=== TEXT PROVIDED ===
You’re a Human Being Not a Human Doing
Self-love and self-care are such common buzzwords right now. If your social media feed is anything like mine, it’s full up on posts about self-care and the best ways to do it. And it often seems to involve lying on some perfect Grecian island with cucumbers on your eyes wrapped in seaweed as your ticket to truly loving yourself.
And while I’m in no way opposed to spa days, these external practices of self-love and self-care that have to do with going to a place and doing a thing and basing your story about loving yourself and showing up for yourself on whether you’ve done these certain acts is not my framework for self-love.
While I think techniques for increasing the love we feel for ourselves, like journaling, meditating, exercising, pausing negative self-talk, managing our minds are vital, I also know this externalizing framework can cloud our vision and make us think it’s all about doing. Today, I want to focus on a return to being. You are a human being, not a human doing and you are worthy of all the love in the world just for showing up and being you.
So many of us conflate productivity with self-worth
I have spent so much of my life focused on external credentials, on getting the impressive job, working for the big deal agency, on getting the fancy certification and degree, on learning, on improving myself and my practice, absolutely. And all of that is so vital and beautiful and important, for sure. And I can now see that sometimes, my focus was also on proving myself; proving myself to be worthy of love and attention through my doing.
That’s the part I’m working on letting go and moving through and invite you to investigate for your own life. For most of my life, I’ve let getting things done be a stand in for focusing deeply on myself and my true inner wellness. I’ve been working since forever it feels.
I worked in high school, through college and grad school. At one point, when I was living in North Carolina for a quick minute, I was working five different jobs. So I had a fulltime day job and then I had pickup gigs in the evenings, so many weekends.
I’ve always held that hustle energy that push-through-it energy, that do-more energy.
And while that brought me some temporary satisfaction and certainly helped with my student debt, no doubt, those days are coming to an end for me and I’m starting to cultivate a deeper appreciation for getting present. Bringing my full attention to what I’m doing and saying no to those tasks that don’t bring me joy. To curate my choices versus just jumping at the next chance to do more for the sake of doing more.

=== DATA LINES ===
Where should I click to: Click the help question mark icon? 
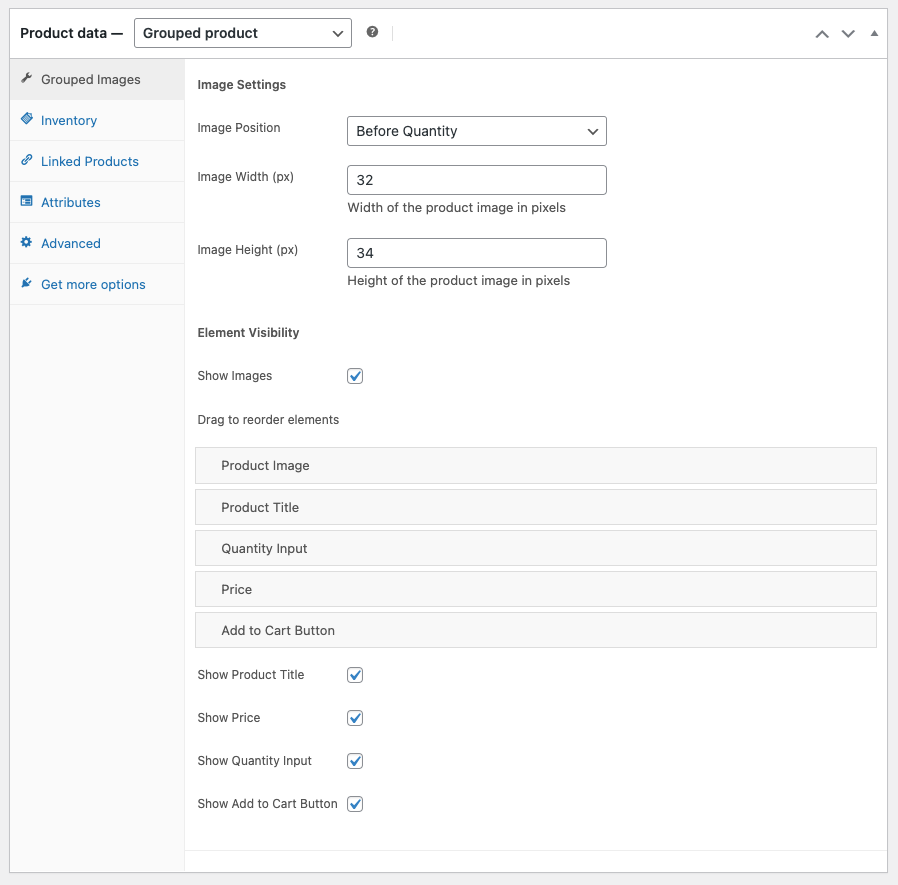tap(372, 32)
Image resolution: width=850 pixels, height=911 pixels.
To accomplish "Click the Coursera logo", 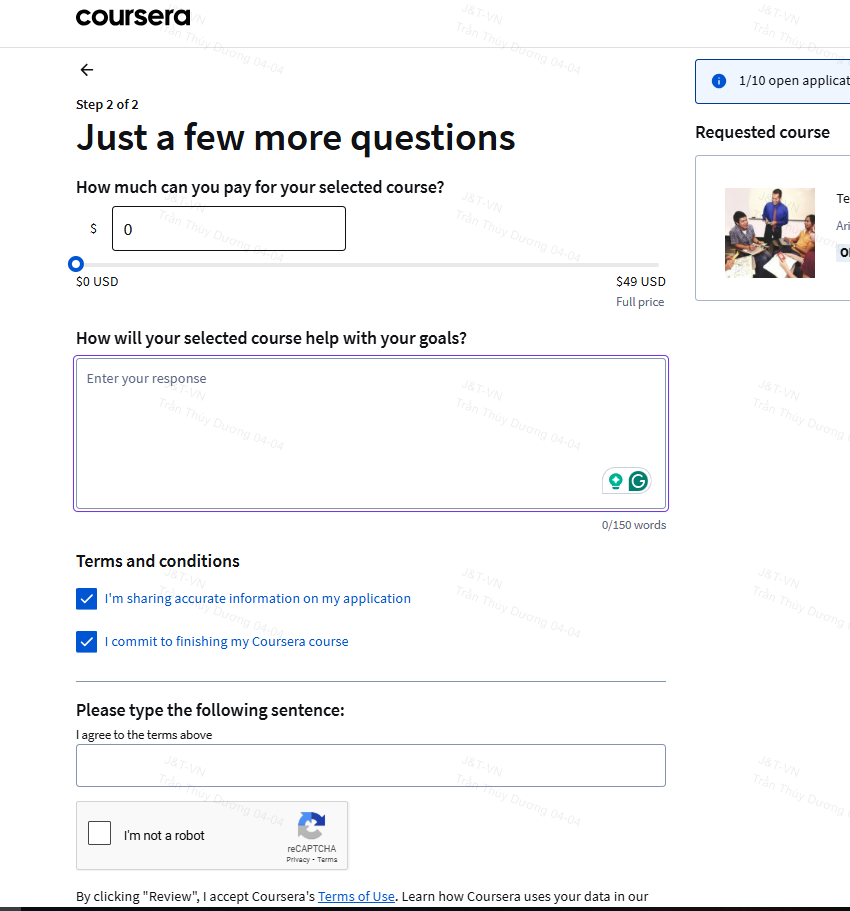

=== STATED GOAL A ===
According to the piece on being a human being rather than a human doing, how many jobs was the writer working at one point while living in North Carolina?
=== STATED GOAL B ===
Pick up the piece on self-worth and productivity from its last line and carry it forward in the same voice.

=== OUTPUT A ===
Five different jobs.

=== OUTPUT B ===
And this practice of letting go of the mantle, the energy, and the language of busyness is creating more space in my life to do the tasks that I promised myself I would do. By holding more space for being. Being in my body, being with my spirit, doing my daily breathwork meditation, holding space to feel my own feels versus covering them up with tasks and hurried energy has been an amazing way to make space for stillness; even when it’s really scary.
Even when that loud, sometimes quiet voice inside me is saying, “Totally, you should go to the gym, meditate, do your breathwork, but first, the kitchen sink needs a scrub and, you know what, those emails aren’t going to read themselves. Go work on all the work that needs done. Go now, you can take care of yourself later.”
And when we conflate the number of things we do in a day with how lovable we are, which is not something I think most of us do consciously, but so many of us do unconsciously or subconsciously, we are feeding a dangerous beast.
The habit in which we feel we need to keep accomplishing, keep producing, keep cleaning, keep running around, doing, doing, doing, in order to prove our worth, our value, to ourselves as much as to others.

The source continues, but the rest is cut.